The Maine lobster industry has a lot to be upbeat about as the fishing season winds down. Lobster catch numbers have been good. The boat price has been recovering from historic relative lows and the international oil cartels haven’t yet re-inflated the price of fuel. The shoreside businesses that rely on the lobster industry are likewise in good spirits.

At the same time, New England ground fishermen, battered by decades of declining access and profitability, have been forced to sue the federal fisheries management system that many in the industry see as the leading cause of a lot of its problems—most recently, the unprecedented imposition of the high costs of at-sea observer coverage on struggling fishing businesses. Likewise, ground fishermen are filing suit against federal managers over the catch shares program that is driving them out of business. Most of the federal management schemes over the last 40 years have been attempts, federal managers claimed, to restore fish stocks. Most have been ineffective—including the out-of-control protected dogfish populations that ravish groundfish spawn. Some stocks, like haddock, have recovered in spite of federal actions. Meanwhile, scientists in Newfoundland are declaring an unprecedented rebound in the cod stocks there.

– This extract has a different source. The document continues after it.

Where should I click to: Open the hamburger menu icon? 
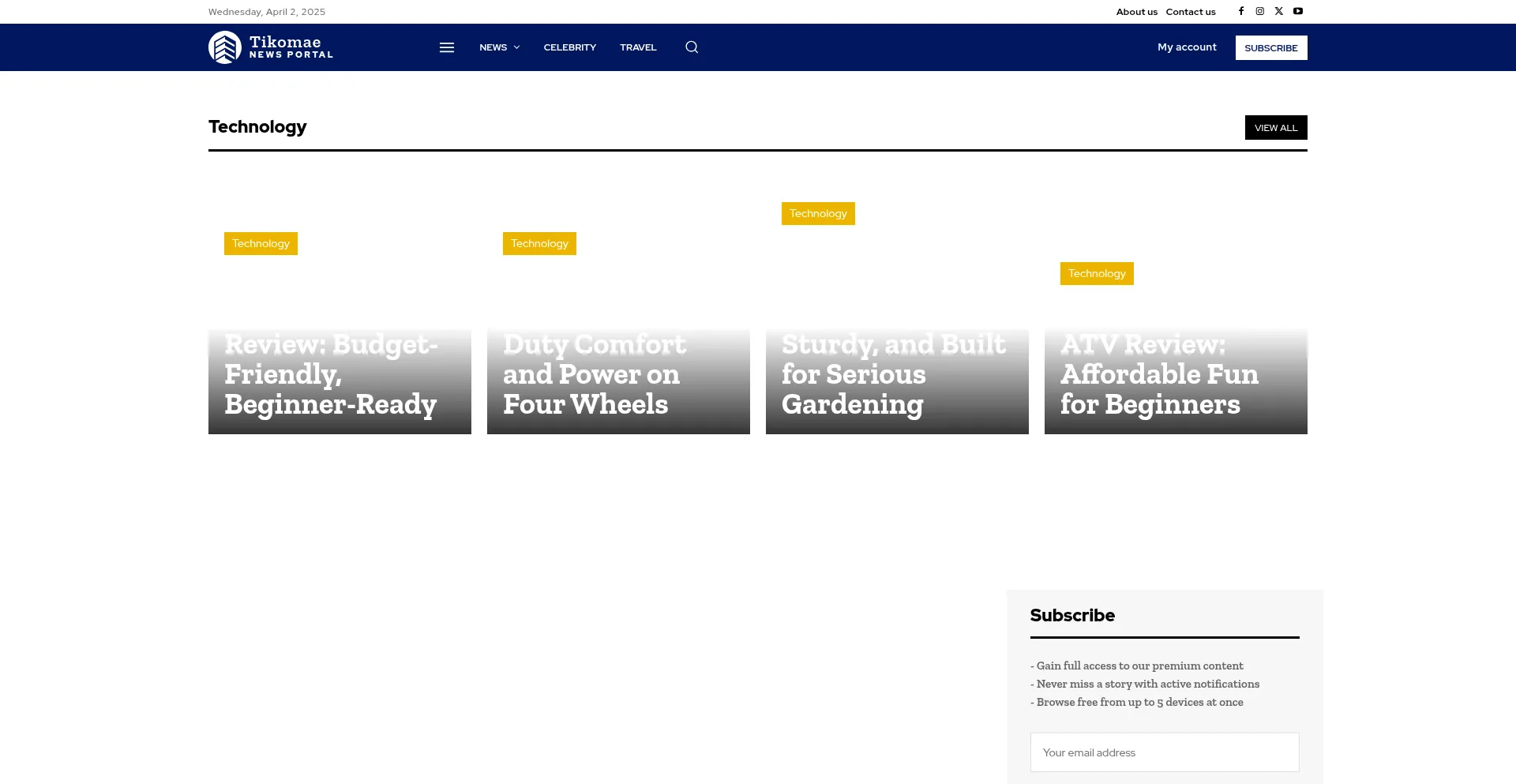click(447, 47)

What makes the U.S. federal fisheries agency so wrong so often, and so inexplicably off the wall? What makes the management of the Maine lobster fishery, in the same body of water, so successful? The Maine lobster fishery is in part managed by owner-operators engaged in the oversight of their resource. Its scientists are engaged in the scientific method, rather than political science. Maine grows lobster markets to buoy prices, while fed policies drive groundfish profits down. The Maine DMR is not being driven by the endless lawsuits that so influence and mutilate federal fisheries policy. These are a few of the reasons.

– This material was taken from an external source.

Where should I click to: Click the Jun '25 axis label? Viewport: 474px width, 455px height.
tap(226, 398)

Ground fishermen have to sue the feds. They have not had a fighting chance against the lawyers for well-funded private interests that are forcing their will on public fisheries policy.

Groundfish fishermen, battered for decades by councils driven by these lawyers, in what might have been the last mismatched round of this fight, have finally called for a legal challenger to step into the ring. All fishermen are in the same corner in a fixed fight.